Para Weber, esta distinción de roles en la práctica se borra, y la burocracia invade ámbitos de decisión política, apareciendo entonces un conflicto entre una burocracia que concentra la decisión en la cúpula (racionalización creciente) y una democracia que descentraliza la decisión en las bases (socialización creciente).
Este conflicto deriva para Weber en un triunfo de la burocracia que, por su elitismo, es una amenaza para la libertad de los hombres modernos, que incluso se agravaría en caso de cambiar la propiedad de los medios de producción bajo un modelo de socialismo real.
Con el transcurso de los años, algunas de estas descripciones de Weber fueron comprobándose, mientras que otras mostraron su esquematismo.
Por ejemplo, durante las décadas de 1980 y 90 en Argentina, apareció un nuevo actor que atravesó a los grandes partidos políticos del país, el tecnopolítico, que como explica Iazzetta burocratizó en términos de Weber a la política, añadiendo eficiencia cognitiva a la tradicional eficiencia administrativa de la burocracia, y repuso la posición de la técnica como competidora y al mismo tiempo soporte de la política democrática[1].

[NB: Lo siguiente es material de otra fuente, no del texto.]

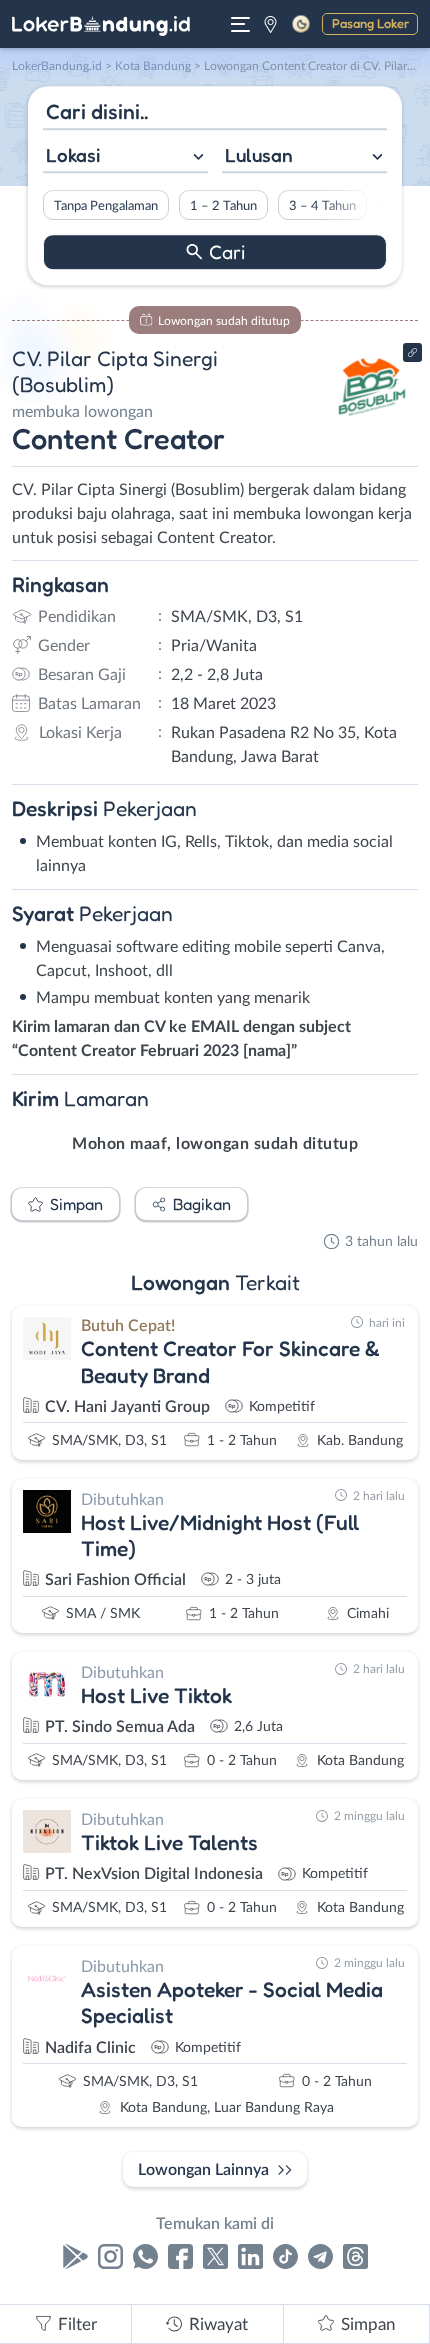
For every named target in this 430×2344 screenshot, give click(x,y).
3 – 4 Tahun (322, 206)
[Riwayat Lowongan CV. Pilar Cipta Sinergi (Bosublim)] (372, 422)
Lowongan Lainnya (203, 2170)
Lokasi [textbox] (73, 155)
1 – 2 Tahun (223, 206)
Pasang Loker (370, 23)
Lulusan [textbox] (259, 155)
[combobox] (125, 157)
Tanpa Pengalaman (106, 206)
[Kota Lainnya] (270, 24)
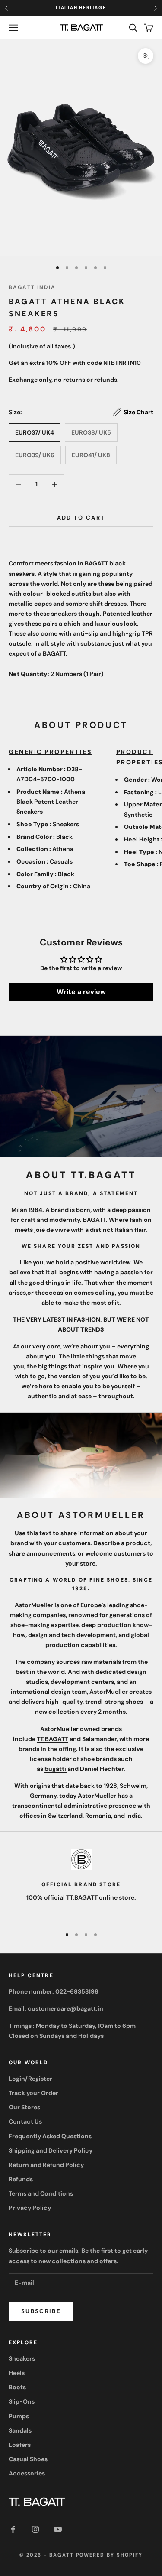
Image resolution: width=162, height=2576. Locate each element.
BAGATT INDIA (32, 287)
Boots (17, 2387)
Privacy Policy (30, 2208)
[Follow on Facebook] (13, 2529)
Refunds (21, 2179)
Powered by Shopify (109, 2555)
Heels (17, 2373)
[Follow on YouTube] (58, 2529)
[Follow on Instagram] (35, 2529)
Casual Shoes (28, 2459)
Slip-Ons (22, 2401)
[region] (81, 1884)
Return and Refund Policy (46, 2165)
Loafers (20, 2445)
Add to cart (81, 517)
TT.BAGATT (52, 1739)
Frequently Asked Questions (50, 2136)
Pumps (19, 2416)
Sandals (20, 2430)
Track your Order (33, 2093)
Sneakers (22, 2358)
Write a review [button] (81, 991)
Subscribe (41, 2311)
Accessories (27, 2473)
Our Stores (24, 2107)
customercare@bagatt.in (65, 2008)
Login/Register (30, 2078)
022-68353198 (76, 1991)
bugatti (55, 1769)
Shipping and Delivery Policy (50, 2150)
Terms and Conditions (41, 2193)
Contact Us (25, 2121)
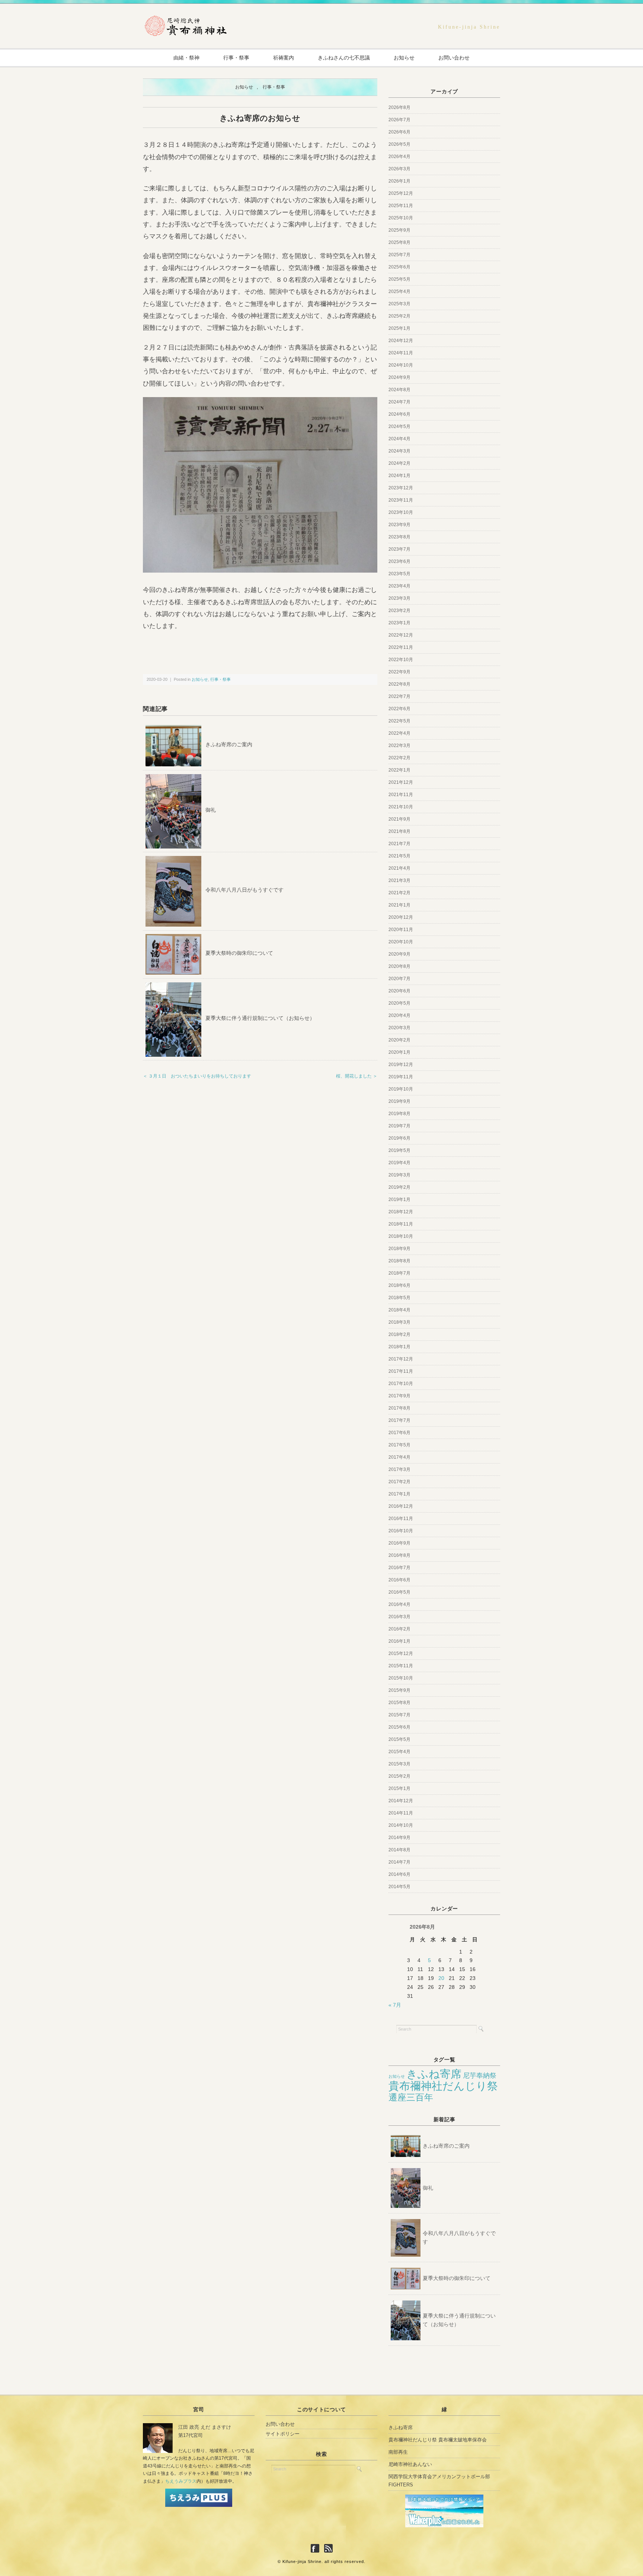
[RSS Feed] (328, 2549)
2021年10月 (400, 806)
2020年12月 (400, 917)
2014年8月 (399, 1849)
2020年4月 (399, 1015)
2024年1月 (399, 475)
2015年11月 (400, 1665)
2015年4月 (399, 1751)
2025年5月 (399, 279)
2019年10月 (400, 1089)
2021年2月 (399, 892)
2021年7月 (399, 843)
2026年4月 (399, 156)
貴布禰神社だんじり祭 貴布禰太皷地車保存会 (437, 2440)
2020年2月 (399, 1040)
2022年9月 (399, 671)
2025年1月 (399, 328)
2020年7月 (399, 978)
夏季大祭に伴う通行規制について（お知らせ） (260, 1018)
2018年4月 (399, 1310)
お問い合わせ (454, 58)
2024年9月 (399, 377)
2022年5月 (399, 721)
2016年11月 (400, 1518)
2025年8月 (399, 242)
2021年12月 (400, 782)
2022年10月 (400, 659)
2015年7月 (399, 1714)
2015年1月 (399, 1788)
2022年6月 (399, 708)
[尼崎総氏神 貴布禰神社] (185, 19)
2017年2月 (399, 1481)
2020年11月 (400, 929)
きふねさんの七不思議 (344, 58)
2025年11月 (400, 205)
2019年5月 (399, 1150)
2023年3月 (399, 598)
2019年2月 (399, 1187)
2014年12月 (400, 1800)
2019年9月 (399, 1101)
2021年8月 (399, 831)
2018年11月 (400, 1224)
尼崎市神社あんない (410, 2464)
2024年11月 (400, 352)
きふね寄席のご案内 (228, 744)
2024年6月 (399, 414)
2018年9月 (399, 1248)
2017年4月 (399, 1457)
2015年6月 (399, 1727)
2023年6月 (399, 561)
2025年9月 (399, 230)
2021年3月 (399, 880)
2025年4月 (399, 291)
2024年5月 (399, 426)
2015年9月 (399, 1690)
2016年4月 (399, 1604)
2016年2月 (399, 1629)
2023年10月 (400, 512)
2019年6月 (399, 1138)
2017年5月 (399, 1445)
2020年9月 (399, 954)
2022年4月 (399, 733)
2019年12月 (400, 1064)
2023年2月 (399, 610)
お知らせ (404, 58)
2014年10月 (400, 1825)
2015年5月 (399, 1739)
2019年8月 (399, 1113)
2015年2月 (399, 1776)
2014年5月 (399, 1886)
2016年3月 (399, 1616)
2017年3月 (399, 1469)
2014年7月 (399, 1862)
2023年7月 (399, 549)
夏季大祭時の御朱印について (239, 953)
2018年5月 (399, 1297)
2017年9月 (399, 1395)
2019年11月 (400, 1076)
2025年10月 (400, 217)
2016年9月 (399, 1543)
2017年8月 (399, 1408)
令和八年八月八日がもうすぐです (244, 890)
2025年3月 (399, 303)
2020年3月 (399, 1027)
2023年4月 (399, 586)
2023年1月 (399, 622)
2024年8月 (399, 389)
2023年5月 (399, 573)
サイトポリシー (283, 2434)
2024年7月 (399, 402)
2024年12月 (400, 340)
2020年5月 (399, 1003)
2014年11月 (400, 1813)
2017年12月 (400, 1359)
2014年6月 (399, 1874)
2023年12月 (400, 487)
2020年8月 (399, 966)
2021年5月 (399, 856)
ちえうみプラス (180, 2481)
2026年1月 (399, 181)
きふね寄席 (433, 2074)
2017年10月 (400, 1383)
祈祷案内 (283, 58)
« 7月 (394, 2005)
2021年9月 (399, 819)
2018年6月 (399, 1285)
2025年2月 (399, 316)
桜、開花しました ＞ (356, 1076)
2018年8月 (399, 1260)
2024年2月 (399, 463)
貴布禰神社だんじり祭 (443, 2086)
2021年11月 (400, 794)
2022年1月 (399, 770)
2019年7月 (399, 1125)
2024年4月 (399, 438)
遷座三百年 (410, 2097)
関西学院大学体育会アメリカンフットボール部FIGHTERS (439, 2481)
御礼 (210, 810)
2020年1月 (399, 1052)
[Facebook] (317, 2549)
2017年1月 (399, 1494)
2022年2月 (399, 757)
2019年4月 (399, 1162)
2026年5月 (399, 144)
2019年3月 (399, 1175)
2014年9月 (399, 1837)
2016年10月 (400, 1530)
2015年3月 (399, 1764)
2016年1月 (399, 1641)
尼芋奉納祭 (479, 2075)
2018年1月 (399, 1346)
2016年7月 (399, 1567)
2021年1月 (399, 905)
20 (441, 1978)
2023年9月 (399, 524)
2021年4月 (399, 868)
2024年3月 (399, 451)
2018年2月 (399, 1334)
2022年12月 (400, 635)
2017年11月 (400, 1371)
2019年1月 (399, 1199)
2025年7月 (399, 254)
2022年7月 (399, 696)
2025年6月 (399, 267)
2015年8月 (399, 1702)
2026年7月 (399, 119)
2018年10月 (400, 1236)
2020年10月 (400, 941)
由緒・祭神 (186, 58)
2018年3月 (399, 1322)
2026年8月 (399, 107)
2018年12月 (400, 1211)
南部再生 (398, 2452)
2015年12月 (400, 1653)
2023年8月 (399, 537)
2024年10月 (400, 365)
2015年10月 (400, 1678)
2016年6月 (399, 1579)
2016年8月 (399, 1555)
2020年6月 (399, 991)
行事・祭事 (236, 58)
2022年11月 (400, 647)
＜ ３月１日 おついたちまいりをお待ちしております (197, 1076)
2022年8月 (399, 684)
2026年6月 (399, 132)
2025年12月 (400, 193)
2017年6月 (399, 1432)
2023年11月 (400, 500)
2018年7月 (399, 1273)
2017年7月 (399, 1420)
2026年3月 (399, 168)
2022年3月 (399, 745)
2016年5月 (399, 1592)
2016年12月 (400, 1506)
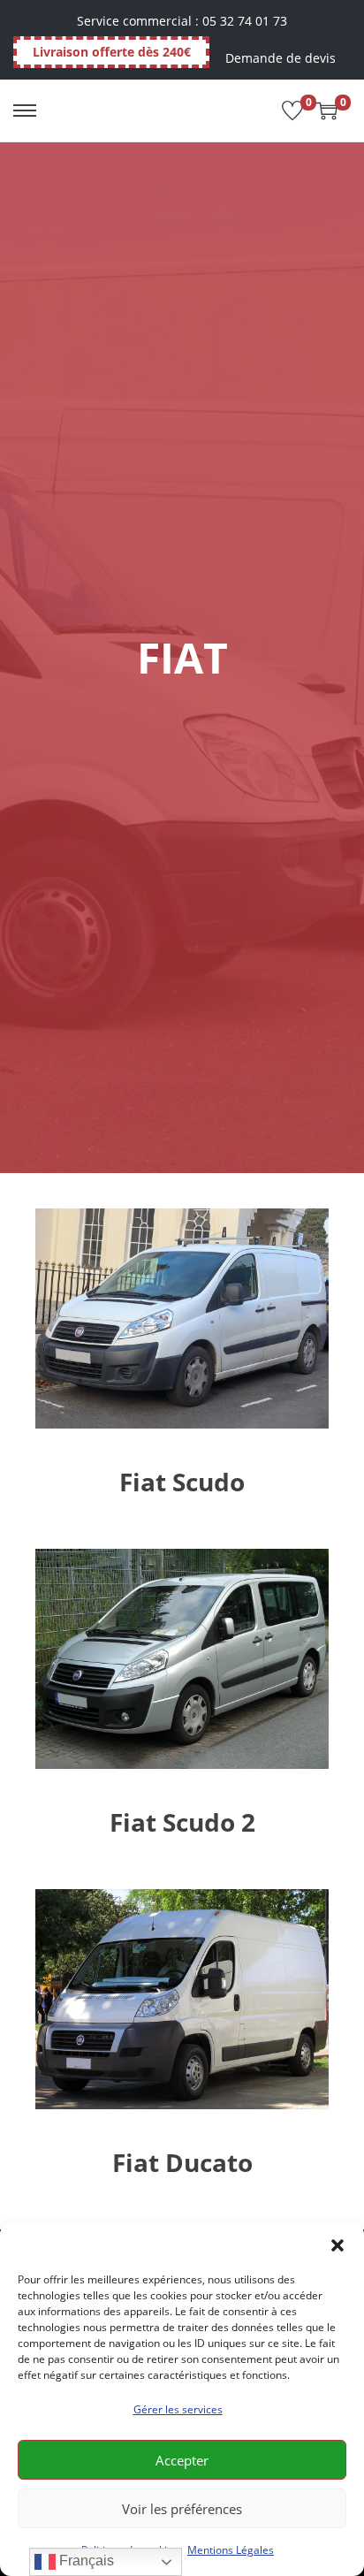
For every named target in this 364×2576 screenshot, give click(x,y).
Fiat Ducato (182, 2162)
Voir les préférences (182, 2509)
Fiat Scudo (182, 1481)
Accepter (182, 2460)
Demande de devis (280, 58)
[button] (337, 2245)
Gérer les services (178, 2409)
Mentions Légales (230, 2549)
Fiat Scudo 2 (182, 1822)
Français (85, 2560)
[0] (292, 110)
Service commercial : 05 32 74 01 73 (182, 20)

Sin embargo, el fortalecimiento y eventual triunfo de los políticos en su tensión con la burocracia y los tecnócratas no necesariamente deriva en un aumento de la libertad y una socialización del poder, ya que si un gobierno toma el control total del Estado se produce una privatización de él, de modo que la limitación de la burocracia y la tecnocracia mediante un líder carismático puede derivar en una nueva forma de elitismo.
Por otra parte, la idea de que los políticos actúan sobre la base del interés general está muy cuestionada. La formulación e implementación de políticas públicas es la esencia del Estado y es parte de su vínculo con la sociedad civil. Estas políticas son respuestas a ciertos temas que llegan a convertirse en cuestión socialmente problematizada, de modo que los políticos deciden operar sobre ellos mediante políticas que la burocracia ejecuta. Sin embargo, hay políticas públicas que no son respuestas a cuestiones problematizadas, sino que solo sirven para la reproducción de la propia clase política.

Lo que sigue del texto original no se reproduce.